# DIRECTIONS
Within the records below, find the line containing "Click the ch.1". Reproduce it and each line after it exactly, and nothing else.

[Records drawn from a dataset]
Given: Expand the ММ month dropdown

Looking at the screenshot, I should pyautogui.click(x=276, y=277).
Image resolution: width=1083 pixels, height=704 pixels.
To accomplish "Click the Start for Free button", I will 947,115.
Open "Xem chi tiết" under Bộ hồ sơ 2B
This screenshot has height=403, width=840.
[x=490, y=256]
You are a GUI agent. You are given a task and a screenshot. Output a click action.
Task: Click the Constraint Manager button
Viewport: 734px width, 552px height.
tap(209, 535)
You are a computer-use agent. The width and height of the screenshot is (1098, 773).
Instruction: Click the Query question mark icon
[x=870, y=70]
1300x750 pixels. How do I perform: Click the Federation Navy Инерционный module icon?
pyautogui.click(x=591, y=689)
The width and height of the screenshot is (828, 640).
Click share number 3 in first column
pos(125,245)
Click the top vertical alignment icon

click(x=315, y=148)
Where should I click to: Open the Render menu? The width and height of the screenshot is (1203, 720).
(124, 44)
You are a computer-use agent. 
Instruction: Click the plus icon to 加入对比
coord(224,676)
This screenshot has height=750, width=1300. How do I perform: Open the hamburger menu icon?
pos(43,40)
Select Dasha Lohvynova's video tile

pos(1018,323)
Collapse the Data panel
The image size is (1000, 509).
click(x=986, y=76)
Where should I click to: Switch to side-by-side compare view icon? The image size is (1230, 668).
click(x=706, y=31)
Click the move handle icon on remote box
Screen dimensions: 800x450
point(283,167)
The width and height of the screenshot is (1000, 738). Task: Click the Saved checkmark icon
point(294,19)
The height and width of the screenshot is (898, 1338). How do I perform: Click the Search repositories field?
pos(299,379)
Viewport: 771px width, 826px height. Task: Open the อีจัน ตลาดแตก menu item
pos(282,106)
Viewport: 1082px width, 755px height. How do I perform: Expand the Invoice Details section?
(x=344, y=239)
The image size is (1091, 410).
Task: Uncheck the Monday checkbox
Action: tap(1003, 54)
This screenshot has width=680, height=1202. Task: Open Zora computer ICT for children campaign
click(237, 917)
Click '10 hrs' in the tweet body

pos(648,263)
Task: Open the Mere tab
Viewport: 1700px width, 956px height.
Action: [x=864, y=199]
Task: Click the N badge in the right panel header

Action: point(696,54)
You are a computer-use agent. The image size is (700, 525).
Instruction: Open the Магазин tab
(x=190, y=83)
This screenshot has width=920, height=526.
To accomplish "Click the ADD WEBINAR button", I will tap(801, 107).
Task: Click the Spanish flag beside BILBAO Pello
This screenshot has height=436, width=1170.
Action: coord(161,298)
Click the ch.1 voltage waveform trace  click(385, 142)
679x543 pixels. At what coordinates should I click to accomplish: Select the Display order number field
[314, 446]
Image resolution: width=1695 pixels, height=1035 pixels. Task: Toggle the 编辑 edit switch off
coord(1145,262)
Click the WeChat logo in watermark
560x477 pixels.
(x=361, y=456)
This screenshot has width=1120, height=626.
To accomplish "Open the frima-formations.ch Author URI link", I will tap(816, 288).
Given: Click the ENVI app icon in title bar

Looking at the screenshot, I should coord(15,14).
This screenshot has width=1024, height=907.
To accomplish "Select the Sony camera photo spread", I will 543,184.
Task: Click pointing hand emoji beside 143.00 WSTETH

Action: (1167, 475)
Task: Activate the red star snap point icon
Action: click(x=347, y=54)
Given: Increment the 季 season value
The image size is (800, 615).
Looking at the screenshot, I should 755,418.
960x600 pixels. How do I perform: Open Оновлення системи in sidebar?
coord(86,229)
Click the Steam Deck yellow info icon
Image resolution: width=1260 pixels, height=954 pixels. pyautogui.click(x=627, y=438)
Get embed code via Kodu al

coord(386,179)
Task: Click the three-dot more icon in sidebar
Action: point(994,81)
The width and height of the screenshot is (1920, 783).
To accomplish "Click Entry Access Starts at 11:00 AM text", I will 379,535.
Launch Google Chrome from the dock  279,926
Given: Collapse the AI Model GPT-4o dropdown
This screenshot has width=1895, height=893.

# RESPONSE FOR THIS EXERCISE
Click the ch.1 voltage waveform trace  click(385, 142)
679x543 pixels. At what coordinates should I click to accomplish: Select the Display order number field
[314, 446]
Image resolution: width=1695 pixels, height=1035 pixels. Task: Toggle the 编辑 edit switch off
coord(1145,262)
Click the WeChat logo in watermark
560x477 pixels.
(x=361, y=456)
This screenshot has width=1120, height=626.
To accomplish "Open the frima-formations.ch Author URI link", I will tap(816, 288).
Given: Click the ENVI app icon in title bar

Looking at the screenshot, I should coord(15,14).
This screenshot has width=1024, height=907.
To accomplish "Select the Sony camera photo spread", I will 543,184.
Task: Click pointing hand emoji beside 143.00 WSTETH

Action: (1167, 475)
Task: Activate the red star snap point icon
Action: click(x=347, y=54)
Given: Increment the 季 season value
The image size is (800, 615).
Looking at the screenshot, I should 755,418.
960x600 pixels. How do I perform: Open Оновлення системи in sidebar?
coord(86,229)
Click the Steam Deck yellow info icon
Image resolution: width=1260 pixels, height=954 pixels. pyautogui.click(x=627, y=438)
Get embed code via Kodu al

coord(386,179)
Task: Click the three-dot more icon in sidebar
Action: point(994,81)
The width and height of the screenshot is (1920, 783).
To accomplish "Click Entry Access Starts at 11:00 AM text", I will 379,535.
Launch Google Chrome from the dock  279,926
Given: Collapse the AI Model GPT-4o dropdown
This screenshot has width=1895, height=893.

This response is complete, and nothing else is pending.